Каждый день после школы я подолгу стоял у окна, вглядываясь в хмурый горизонт, за которым, как я знал, было море. Я ни разу не видел его, но папа, ушедший в него однажды на большом корабле и не вернувшийся, говорил, что оно огромное, как небо, и тёплое, как мамины руки. Теперь мамины руки были всегда холодными, а море оставалось в моих мыслях далёкой, несбыточной страной, вход в которую заколдован.
И вот, в один из таких тоскливых вечеров, когда сумерки густели, как кисель, я решил его расколдовать. Вера — это не когда знаешь, что будет солнце. Вера — это когда, не видя ни просвета, решаешь, что оно должно быть, и начинаешь вести себя соответственно.
Я вышел во двор. Ветер тут же обжёг щёки. Я прошёлся между жмущихся друг к другу одуванчиков, потом подошёл к самому ухоженному, который рос у крыльца соседки, тёти Марии. Он был самым крупным, но и его бутон был плотно закрыт. Я присел на корточки.
У меня не было заклинаний. Не было волшебной палочки. Было только горячее, отчаянное желание, поднявшееся из самой глубины моего сердца, где жил папин смех и память о его рассказах. Я положил ладонь на холодную землю рядом со стебельком, закрыл глаза и начал шептать. Я не просил у мира. Я ему сообщал.
«Солнце, — шёпотом говорил я, — ты должно быть здесь. Прямо сейчас. Я не вижу тебя, но я знаю, что ты есть. Я помню его, папу, и он помнил бы тебя. Так согрей же нас».
Я говорил долго. Говорил о море, о кораблях, о том, как папа, наверное, смотрит на одну с нами луну. Я говорил, пока мои пальцы не онемели от холода, а в горле не встал ком. Ничего не происходило. Небо по-прежнему было свинцовым. Я почувствовал горький привкус поражения, пепел рассыпавшейся надежды. Всё это была глупость. Волшебства не существует.

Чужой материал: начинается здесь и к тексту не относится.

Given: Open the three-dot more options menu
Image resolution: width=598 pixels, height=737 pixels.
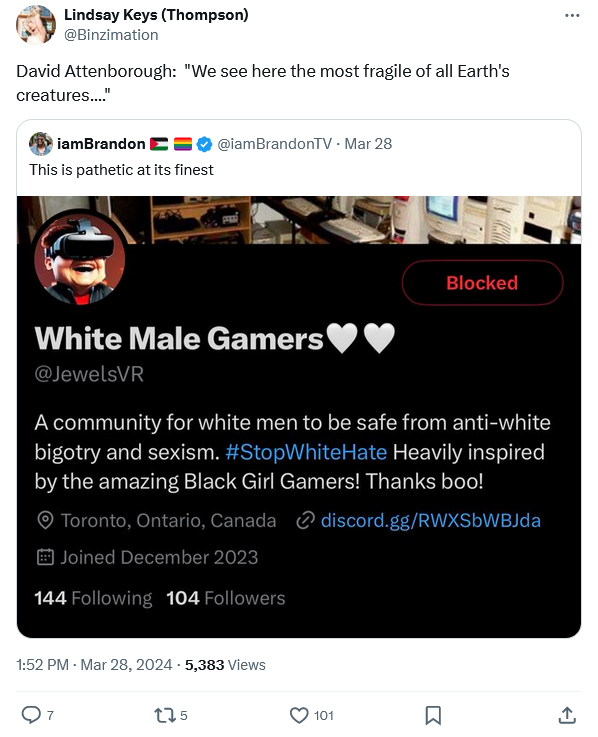Looking at the screenshot, I should pos(572,16).
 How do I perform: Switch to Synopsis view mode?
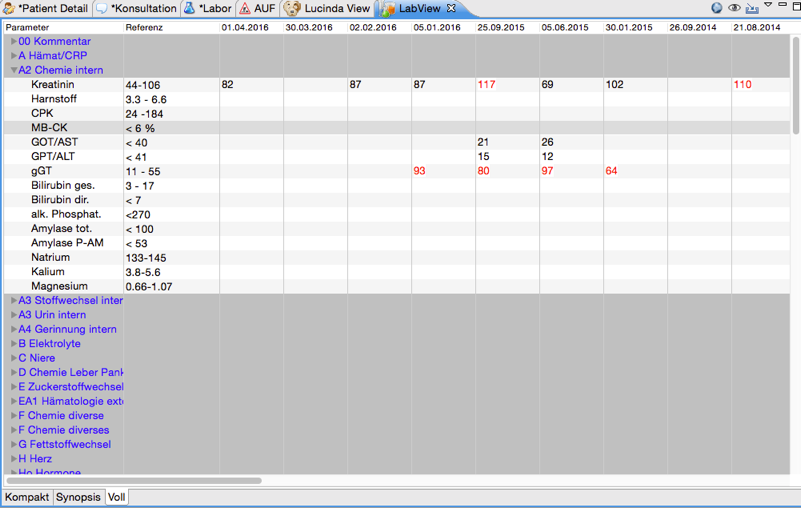coord(78,497)
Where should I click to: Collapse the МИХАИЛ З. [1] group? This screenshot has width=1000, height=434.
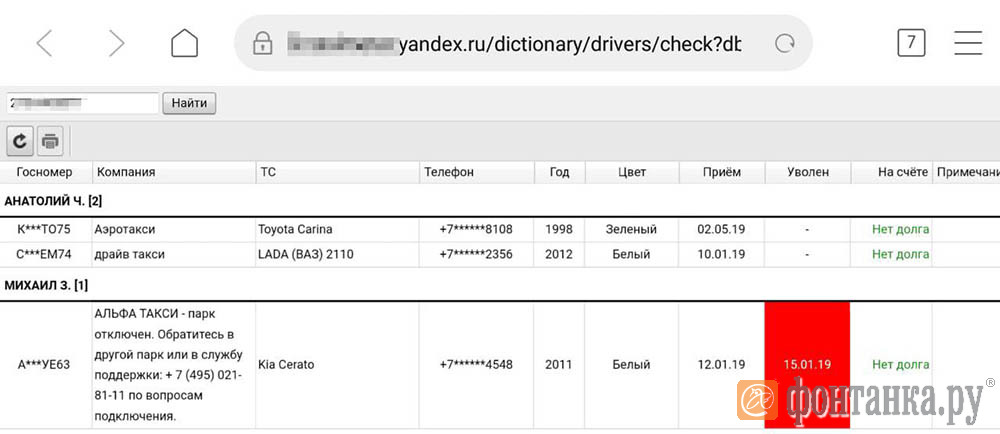point(46,286)
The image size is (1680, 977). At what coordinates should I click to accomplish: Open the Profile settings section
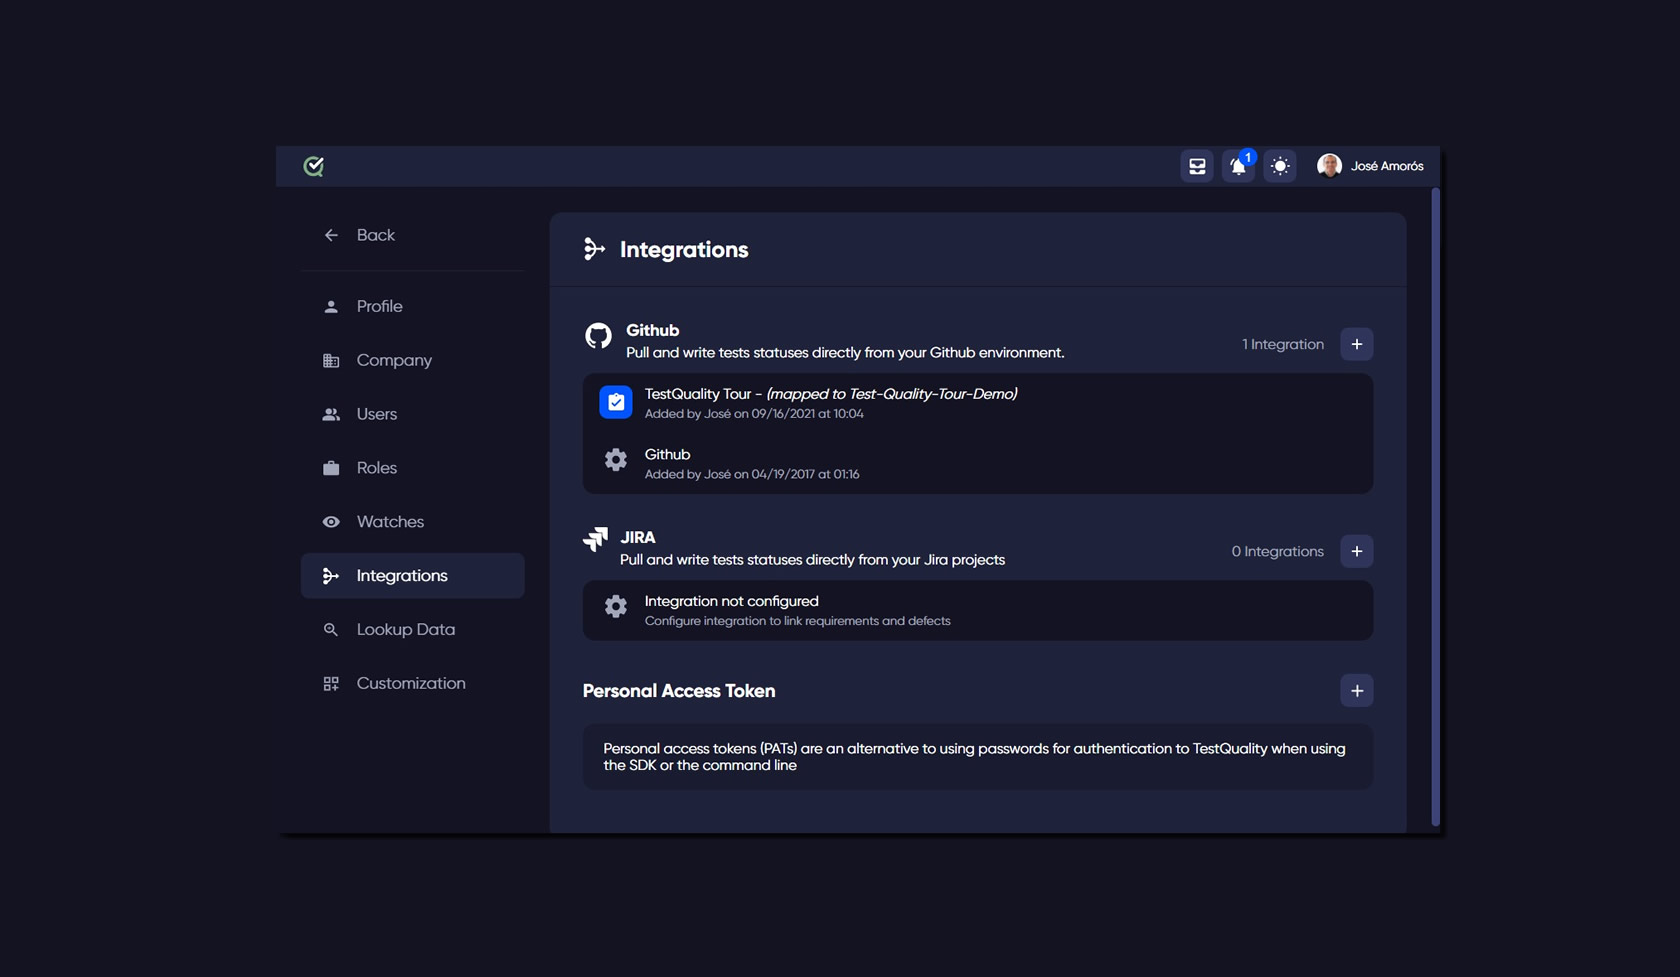pos(378,306)
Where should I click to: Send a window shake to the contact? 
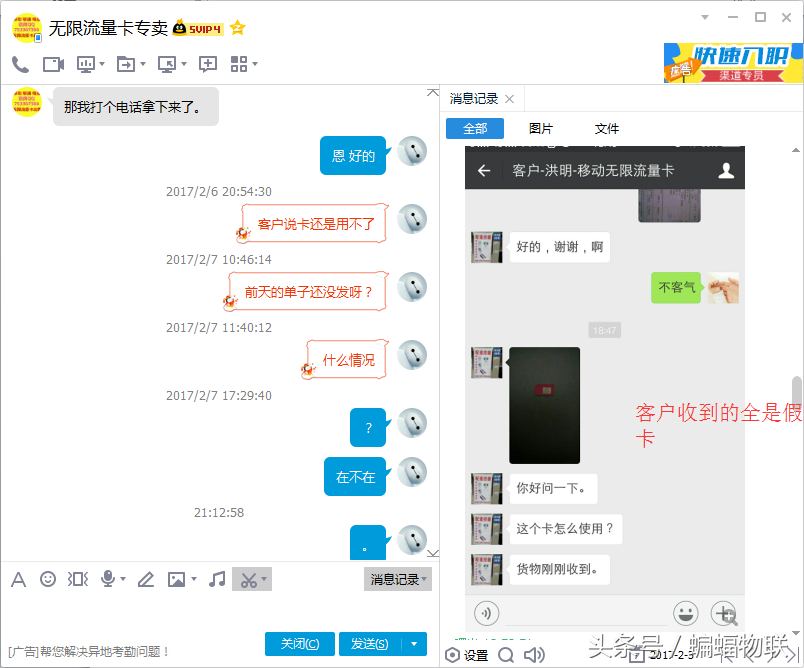click(78, 579)
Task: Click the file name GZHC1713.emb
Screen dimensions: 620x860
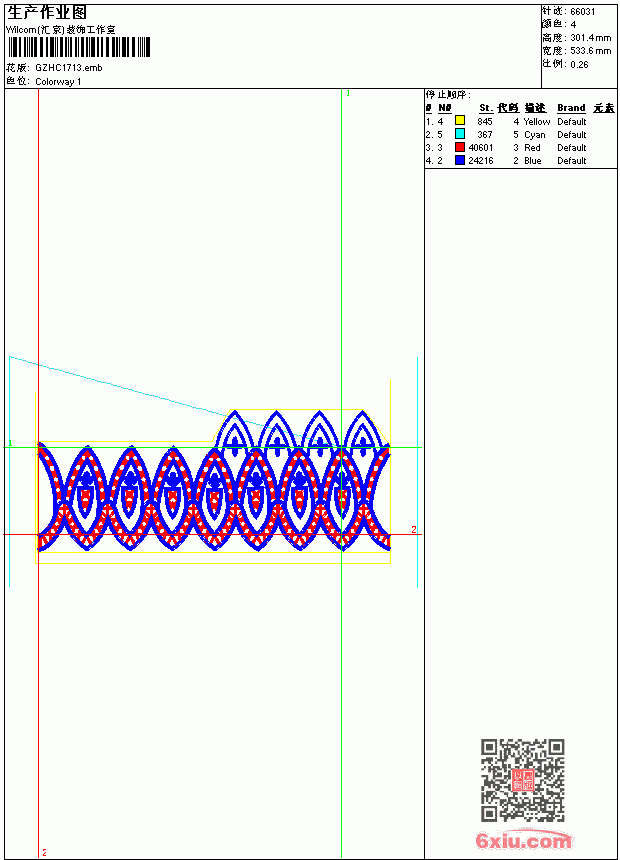Action: [69, 68]
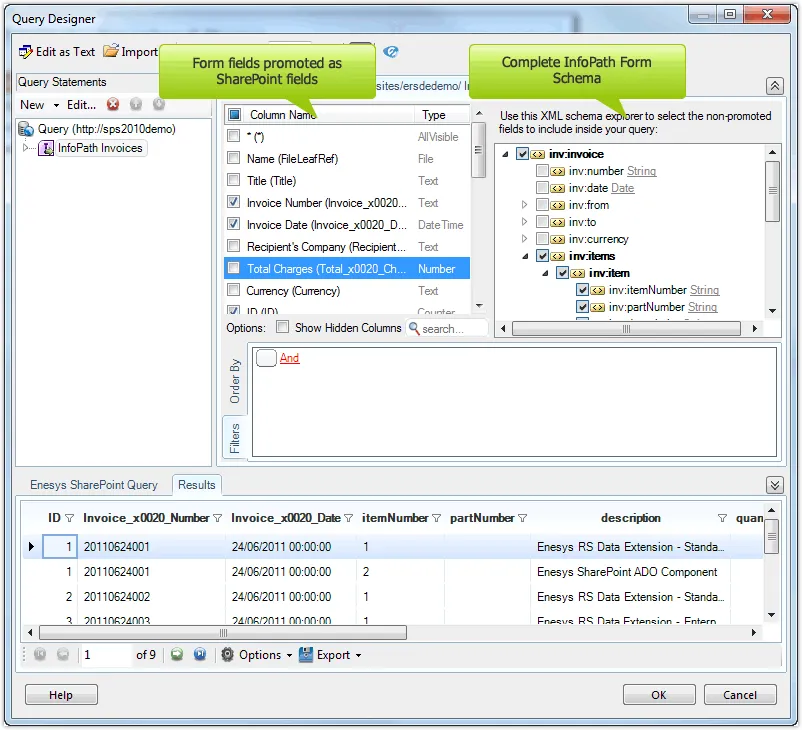This screenshot has height=730, width=802.
Task: Jump to last results page
Action: pos(199,655)
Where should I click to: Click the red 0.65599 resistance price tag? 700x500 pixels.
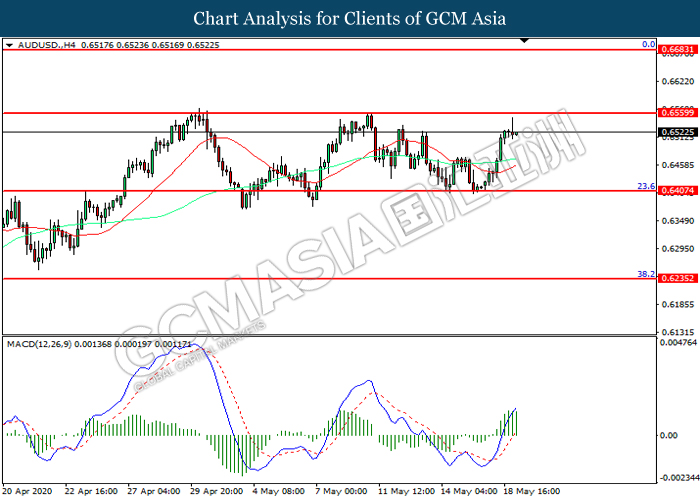[676, 114]
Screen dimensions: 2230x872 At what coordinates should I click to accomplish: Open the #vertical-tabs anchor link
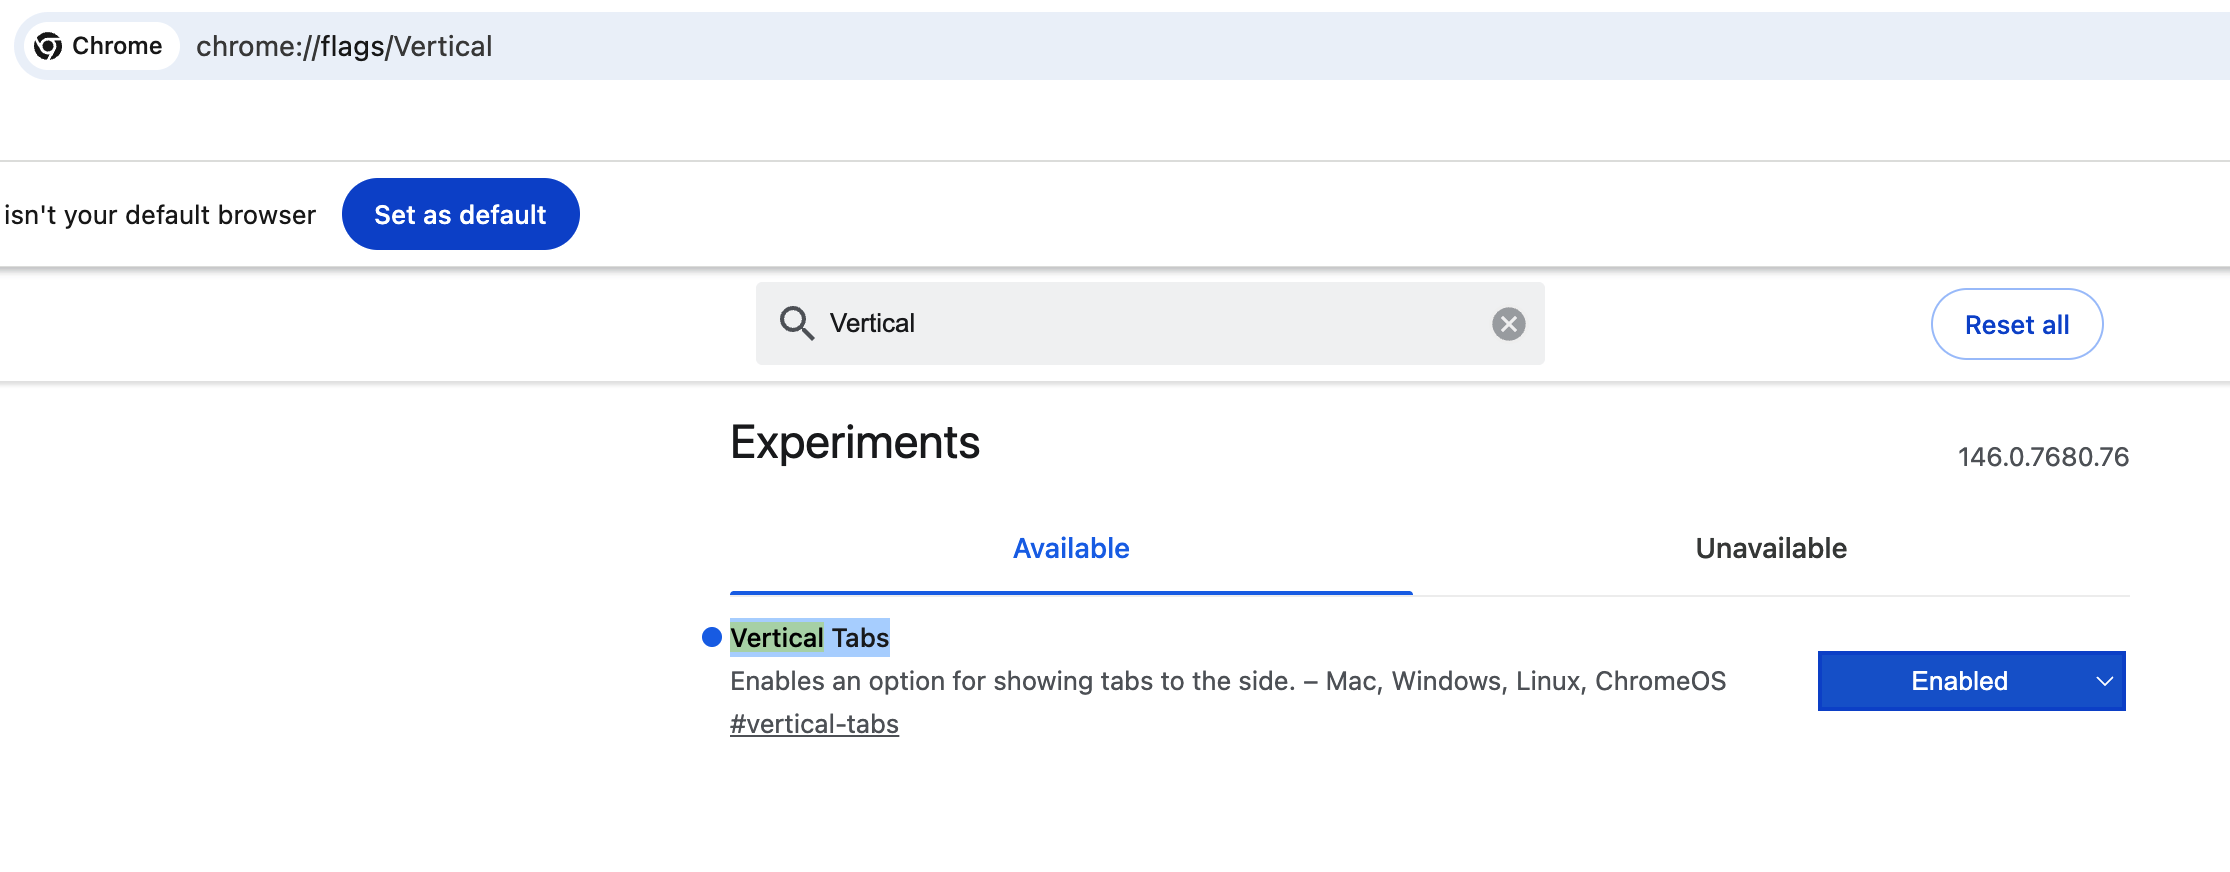tap(814, 724)
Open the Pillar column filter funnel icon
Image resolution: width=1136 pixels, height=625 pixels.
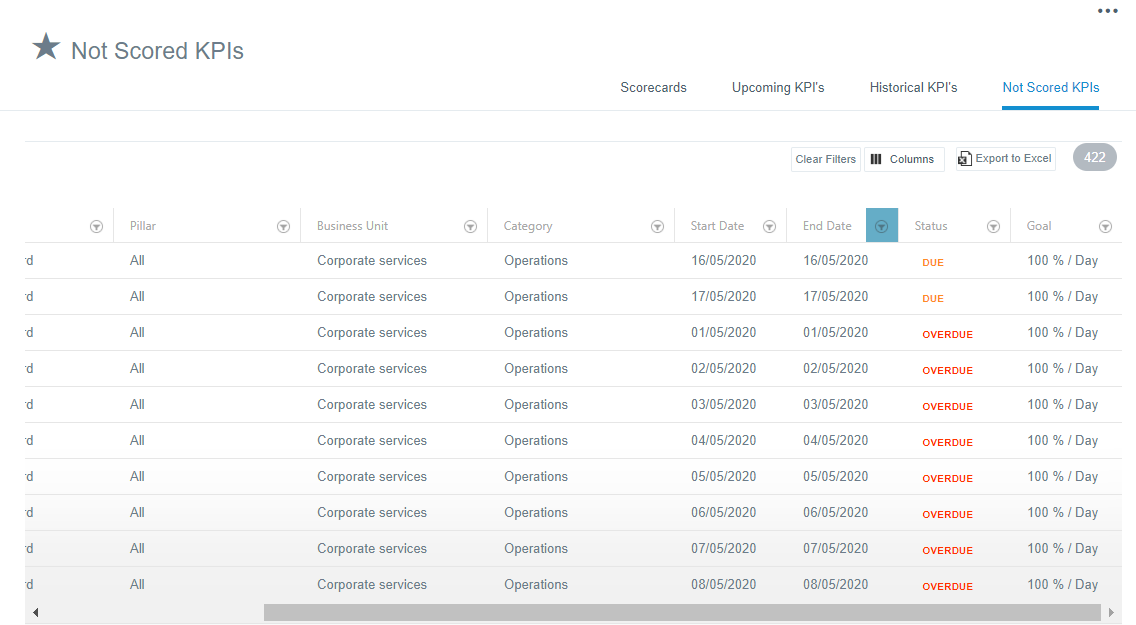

Я уже хотел уйти, но в последний раз посмотрел на одуванчик. И тогда я увидел. Между плотно сжатыми зелёными лепестками бутона показалась тонкая-тонкая щель, и из неё, будто делая над собой невероятное усилие, проглянул крошечный лучик жёлтого цвета. Он был не ярче булавочной головки, но в этом сером, безнадёжном мире он горел, как маяк.
Это не было чудом, свалившимся с неба. Это было чудо, которое я родил сам. Я не растопил лёд в небе, но я растопил лёд в одном-единственном бутоне. Вернее, он растопил лёд во мне.
Я не помню, как добежал до дома. Я ворвался в комнату, задыхаясь, и схватил маму за руку.
— Мам, иди скорее! Иди посмотри! Он расцветает!
Мама, усталая, с потухшим взглядом, позволила мне увести себя во двор. Я подвёл её к одуванчику и показал на тот самый жёлтый краешек.
— Видишь? — прошептал я. — Он верит. Значит, и мы можем.
Мама долго смотрела не на цветок, а на меня. Потом её взгляд скользнул на этот крошечный огонёк надежды. И тогда случилось второе чудо, большее, чем первое. В уголках её глаз собрались морщинки, а на губах дрогнули давно забытые мышцы. Она не заплакала. Она улыбнулась. Сначала неуверенно, робко, а потом всё шире. Это была первая её улыбка за многие месяцы.
— Да, — тихо сказала она, обнимая меня. — Значит, и мы можем.
На следующее утро выглянуло солнце. Неяркое, апрельское, но настоящее. А ещё через день весь двор пылал золотом одуванчиков. Они распустились все разом, будто только и ждали сигнала от того самого, первого смельчака.
С тех пор прошло много лет. Я давно видел море, оно и правда такое, как говорил папа. Но я знаю, что самая большая магия — не в том, чтобы дойти до моря. Она в том, чтобы в самый холодный, самый безнадёжный вечер, не видя ни одного луча, суметь зажечь солнце в собственном сердце и одним его теплом заставить распуститься хотя бы один-единственный одуванчик. Потому что этот жёлтый цветок — и есть источник всей надежды в мире. Он прорастает не из земли. Он прорастает из нашей готовности верить вопреки всему. И этой веры всегда достаточно, чтобы отогреть чьё-то остывшее сердце и вернуть в мир свет.